としちゃんの孤独のグルメ
Good evening everyone! It's Toshichan, feeling a bit overwhelmed with 220 emails to catch up on after being away from work for a week for training (*´-`). But, what better way to lift my spirits than by sharing a delicious gourmet experience! Have you ever tried Monjayaki in Tsukishima? Even if you haven't, you've probably heard of it before.
First, let's trace the roots of "Monjayaki" back to the Edo period. In those days, there was a dish called "Mojiyaki," where wheat flour mixed with water was used to draw characters and pictures on a hot plate. Over time, this evolved into "Monjayaki." The modern form of Monja is said to have originated from a candy store in Tsukishima, where a thin, wheat flour mixture was cooked on an iron plate and served with soy sauce or honey to children. Tsukishima is known as the birthplace of Monjayaki.
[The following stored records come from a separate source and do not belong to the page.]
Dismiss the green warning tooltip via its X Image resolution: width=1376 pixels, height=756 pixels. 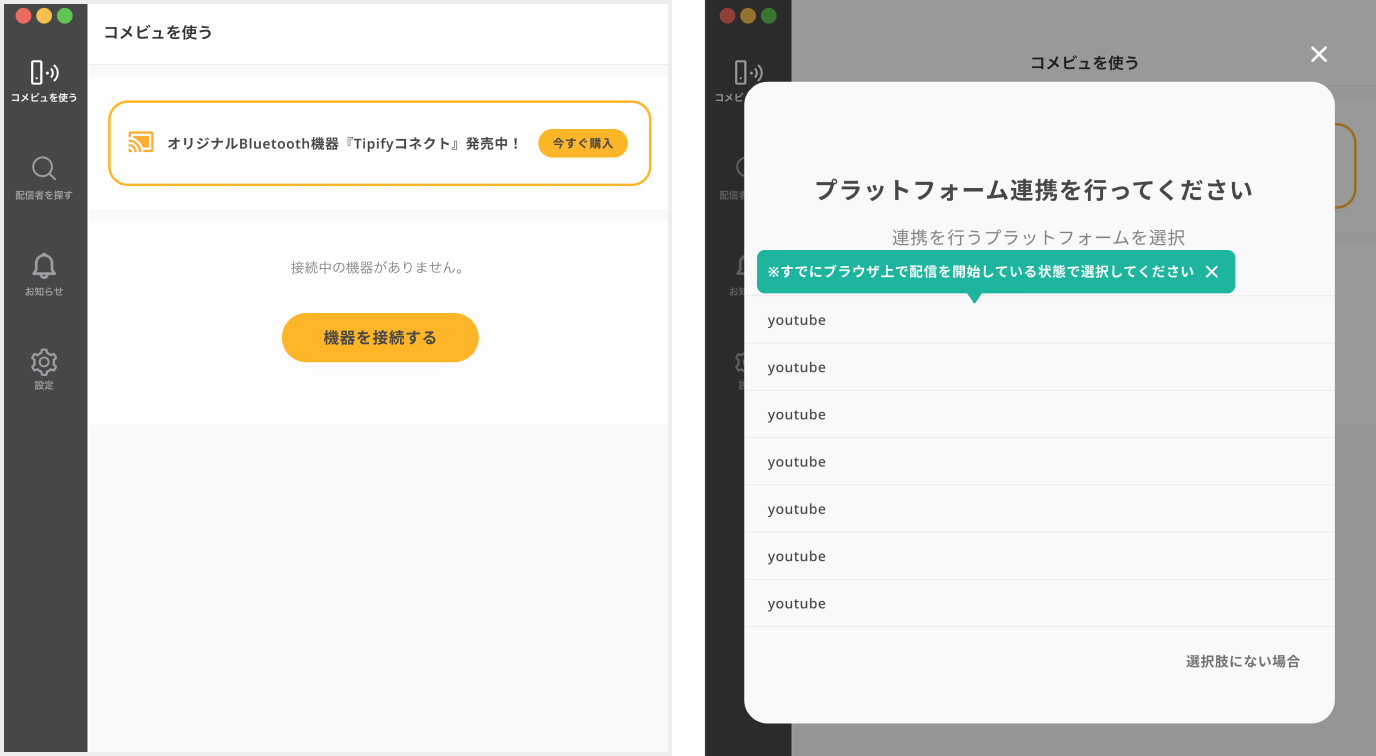[1210, 271]
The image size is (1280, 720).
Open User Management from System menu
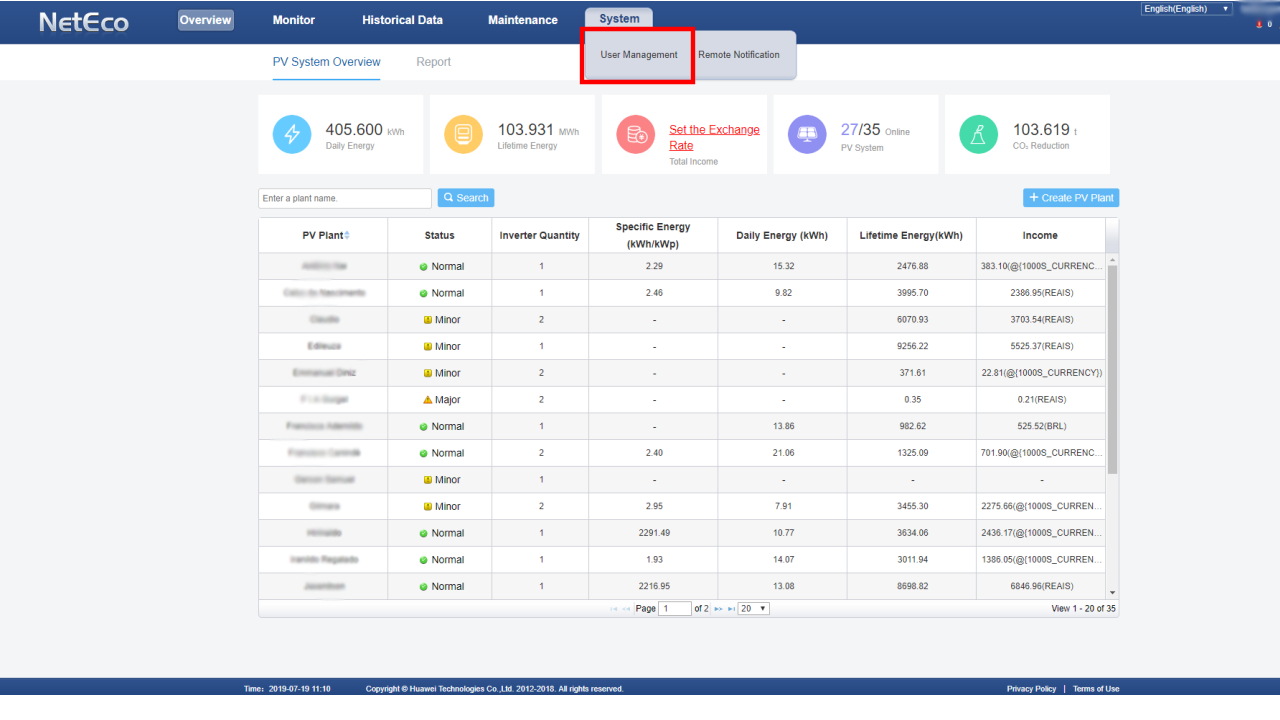[638, 55]
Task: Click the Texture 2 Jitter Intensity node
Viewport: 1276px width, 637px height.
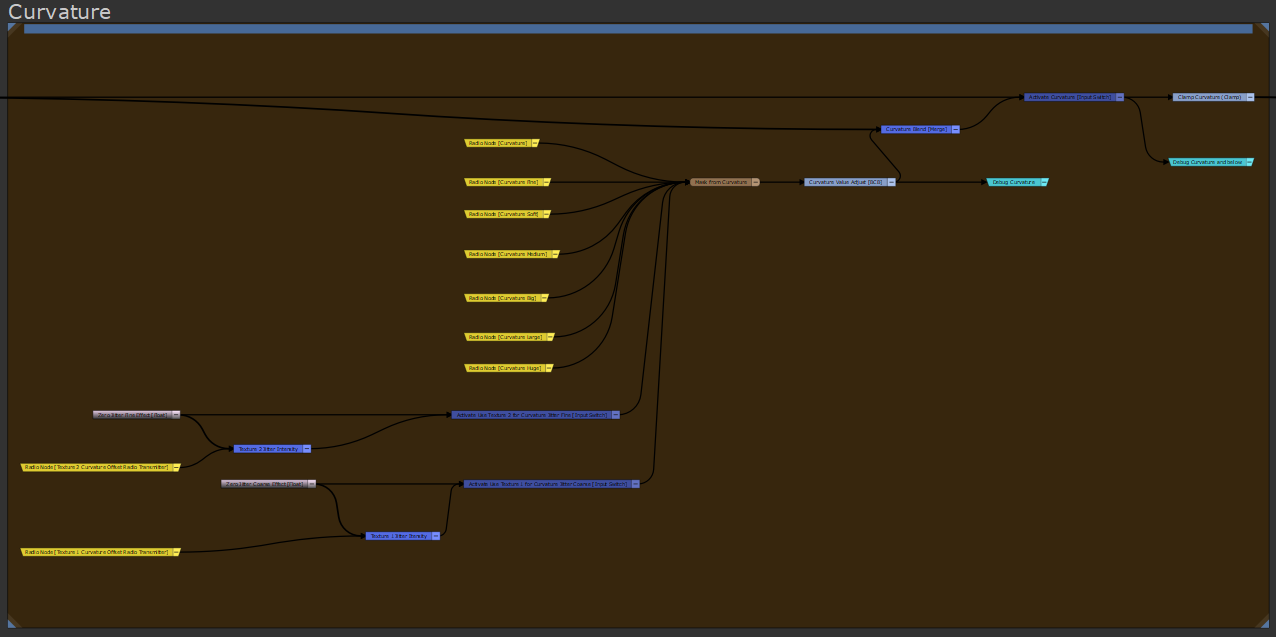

Today, Tsukishima is famous as the Monjayaki town, with over 80 Monjayaki restaurants lining the Tsukishima Nishi-Nakadori Shotengai (also known as "Monja Street"). Tourists visit throughout the year to enjoy Monjayaki. As someone from Tohoku, Monja was not a familiar dish to me, but with my gourmet spirit ignited, I decided to try it in Tokyo.
I visited Tsukishima station to try the original Monjayaki at "Kindo," the pioneer of Monjayaki founded in 1950. Kindo is located just off Monja Street. Despite it being a holiday afternoon, I was lucky to get a table without much wait. As soon as I entered, I was greeted by the walls adorned with signatures of famous people, including one from actress Masami Nagasawa.
I ordered the "Mochi Cheese Mentaiko Monja," the specialty of Kindo. The Monja was served promptly. The appearance and portion were impressive. You could tell it was going to be delicious! You can choose to cook the Monja yourself or have the staff do it for you. Since it was my first time, I opted for the staff to cook it. They did it skillfully and efficiently, almost like a show.
Once it was ready, I dug in! The taste of authentic Monjayaki was a delight! The cabbage was sweet and crispy, the mentaiko's spiciness paired perfectly with the mildness of the cheese, and the mochi added a nice chewy texture. The broth enhanced the overall flavor. This dish was incredibly satisfying and I could have eaten more!
The Mochi Cheese Mentaiko Monja is a representative dish of modern Monjayaki and is a must-try at any Monjayaki restaurant. I highly recommend visiting Tsukishima station and trying it for yourself! Enjoy your meal!